The monumental moment of 1969 with Neil Armstrong and Buzz Aldrin just got more monumental, as the two astronauts discover an equine lifeform! Banished by her sister, will this new creature find friendhship in these two? Will Armstrong and Aldrin have discovered an alien species? Or will they have brainstormed an idea that's four decades ahead of its time?

Sorry about that, but my knowledge of space exploration is so scant that I believe any attempt to play up the mysteriousness of space, or the magnitude of the Lunar Landing to serve my own needs would've been disingenuous at best. If you're looking for a story that ties in Earth's moon with Equestria's, then this is the one for you. A new look at the 1969 landing on the moon, ladies and gentlemen, fillies and gentlecolts, this is

The Eagle Has Landed AND The Eagle Is Sealed
by Cyanblackstone
Year Published: 2014
Tags: Adventure, Human (both), Comedy, Random (Landed), Crossover (Sealed)
Word Count: 1,539/4,518 (6,057 total)
When Apollo 11 lands on the moon, Neil Armstrong utters his famous lines as his boots land in the lunar regolith, but when he turns around he finds something no one was expecting or had ever planned for.
There's an alien on the moon. And it's blue, four-legged, and staring at him.

When President Nixon orders, you obey. And now that he wants Luna on the LM and heading home, how is Neil ever going to convince her to follow?
But it doesn't even get that far, as an innocent mistake endangers the mission.
And even as the mission is endangered, tensions are rising back on Earth. While the drama plays out in Mission Control, just what is going on behind the Iron Curtain?
No one knows, but it's certainly not conducive to Apollo 11's welfare.
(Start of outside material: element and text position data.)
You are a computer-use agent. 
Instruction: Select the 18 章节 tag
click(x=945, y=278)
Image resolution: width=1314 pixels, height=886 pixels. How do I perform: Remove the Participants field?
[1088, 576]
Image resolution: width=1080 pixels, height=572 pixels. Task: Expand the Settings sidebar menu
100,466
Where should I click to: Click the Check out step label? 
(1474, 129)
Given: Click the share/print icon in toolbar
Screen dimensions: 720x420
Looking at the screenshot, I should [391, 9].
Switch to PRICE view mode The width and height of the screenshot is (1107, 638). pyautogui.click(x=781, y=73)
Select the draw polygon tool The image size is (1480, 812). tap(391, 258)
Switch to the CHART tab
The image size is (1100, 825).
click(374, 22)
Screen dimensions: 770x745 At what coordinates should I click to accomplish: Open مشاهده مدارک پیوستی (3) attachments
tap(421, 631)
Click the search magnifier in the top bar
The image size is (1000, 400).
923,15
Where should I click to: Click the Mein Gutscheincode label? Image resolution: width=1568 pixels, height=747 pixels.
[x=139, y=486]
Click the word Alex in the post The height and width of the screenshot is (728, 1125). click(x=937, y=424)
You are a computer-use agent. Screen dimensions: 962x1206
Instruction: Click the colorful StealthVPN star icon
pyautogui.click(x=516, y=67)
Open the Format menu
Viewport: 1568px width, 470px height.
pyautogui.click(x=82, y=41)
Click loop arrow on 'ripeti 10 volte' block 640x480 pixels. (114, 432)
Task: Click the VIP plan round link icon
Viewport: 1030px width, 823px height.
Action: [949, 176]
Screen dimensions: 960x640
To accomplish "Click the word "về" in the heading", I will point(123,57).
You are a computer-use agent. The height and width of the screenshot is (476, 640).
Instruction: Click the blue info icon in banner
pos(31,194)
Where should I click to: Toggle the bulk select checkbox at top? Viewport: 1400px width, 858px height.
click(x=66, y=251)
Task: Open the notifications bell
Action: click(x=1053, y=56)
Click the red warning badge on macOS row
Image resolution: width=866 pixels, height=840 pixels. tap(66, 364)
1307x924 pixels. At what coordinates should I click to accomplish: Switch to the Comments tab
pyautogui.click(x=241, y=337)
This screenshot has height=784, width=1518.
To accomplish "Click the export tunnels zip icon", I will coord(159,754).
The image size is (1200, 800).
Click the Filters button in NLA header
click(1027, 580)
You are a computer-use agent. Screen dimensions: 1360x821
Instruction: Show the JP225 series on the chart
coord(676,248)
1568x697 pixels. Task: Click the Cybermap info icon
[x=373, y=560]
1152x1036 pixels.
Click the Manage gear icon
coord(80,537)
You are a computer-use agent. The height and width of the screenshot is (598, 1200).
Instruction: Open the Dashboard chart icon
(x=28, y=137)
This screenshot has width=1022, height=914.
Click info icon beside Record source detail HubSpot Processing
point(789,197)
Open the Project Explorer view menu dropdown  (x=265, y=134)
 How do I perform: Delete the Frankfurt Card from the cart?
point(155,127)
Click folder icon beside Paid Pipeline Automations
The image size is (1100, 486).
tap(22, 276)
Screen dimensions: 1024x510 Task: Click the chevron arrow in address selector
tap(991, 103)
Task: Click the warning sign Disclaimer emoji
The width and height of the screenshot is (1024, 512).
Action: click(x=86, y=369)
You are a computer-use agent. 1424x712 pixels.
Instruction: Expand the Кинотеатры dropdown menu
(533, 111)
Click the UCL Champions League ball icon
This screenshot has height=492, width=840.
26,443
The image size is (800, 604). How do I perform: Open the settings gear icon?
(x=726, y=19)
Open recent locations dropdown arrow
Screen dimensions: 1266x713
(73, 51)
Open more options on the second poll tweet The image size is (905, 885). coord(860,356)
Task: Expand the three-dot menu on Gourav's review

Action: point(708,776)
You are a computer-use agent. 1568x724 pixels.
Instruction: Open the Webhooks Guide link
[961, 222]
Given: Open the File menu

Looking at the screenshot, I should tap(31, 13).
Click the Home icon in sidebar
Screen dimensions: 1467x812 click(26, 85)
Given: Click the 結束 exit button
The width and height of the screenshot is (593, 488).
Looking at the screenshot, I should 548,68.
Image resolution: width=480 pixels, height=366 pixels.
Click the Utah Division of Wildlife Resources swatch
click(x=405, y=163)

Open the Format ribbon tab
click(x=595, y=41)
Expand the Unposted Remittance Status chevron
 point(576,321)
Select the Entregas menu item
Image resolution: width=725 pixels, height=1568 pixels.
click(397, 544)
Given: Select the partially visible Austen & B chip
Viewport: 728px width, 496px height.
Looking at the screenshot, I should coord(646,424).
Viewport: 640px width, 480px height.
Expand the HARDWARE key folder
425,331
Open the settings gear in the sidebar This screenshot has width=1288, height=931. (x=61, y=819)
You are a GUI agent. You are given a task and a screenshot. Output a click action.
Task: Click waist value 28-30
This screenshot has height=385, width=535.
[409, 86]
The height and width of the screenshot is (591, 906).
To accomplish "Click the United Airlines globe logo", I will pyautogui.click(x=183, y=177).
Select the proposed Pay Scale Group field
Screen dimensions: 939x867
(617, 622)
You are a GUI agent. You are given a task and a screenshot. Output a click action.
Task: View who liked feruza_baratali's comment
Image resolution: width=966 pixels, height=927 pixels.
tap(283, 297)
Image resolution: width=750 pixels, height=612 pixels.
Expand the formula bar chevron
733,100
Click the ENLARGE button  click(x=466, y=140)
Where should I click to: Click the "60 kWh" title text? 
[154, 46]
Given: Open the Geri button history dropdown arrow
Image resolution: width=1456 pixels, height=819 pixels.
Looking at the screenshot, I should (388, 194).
Originally, I was going to review "The Eagle Has Landed" on its own, but after how short it was, I decided to include its first sequel. I may do "Splashdown" later, but for now it's just going to be these two.

So what's going to happen in this pivotal moment? How will it ripple throughout the world? What will happen to Armstrong, Aldrin, and the mysterious creature? Read on to find out!

The Short Review

I wouldn't recommend reading the first story just by itself without its sequel, as I don't think it has enough meat to be all that satisfying, given the implications of finding a different lifeform and Luna meeting other things during her banishment. The concept is really neat, the characters are written good, and it is a succinct story. Its sequel adds a lot more to it as a special moment, as both stories take place in the initial landing on the moon. Going into it, I didn't find enough in the first story to call it a solid story; it was more like a conceptual idea that continued into the second story (and I assume into Splashdown). The writing is alright, with the dialogue being a highlight.

The Long Version

The first story covered a lot less than I thought it would have. It takes place in a single moment (when Armstrong and Luna meet) and doesn't go anywhere before or after that. it begins with Armstrong giving his famous one small step quote, and then his saying "What is that?" two paragraphs later. It moves quickly, which I found odd at first, and I wouldn't say it was the best choice, but it does move along briskly enough. The dialogue between Armstrong, Aldrin and the people on Earth are well-written enough, with some humor and genuine emotion to give the story life. At the end, there's a profound message about what it could be like if and when we actually make contact with extraterrestrial life.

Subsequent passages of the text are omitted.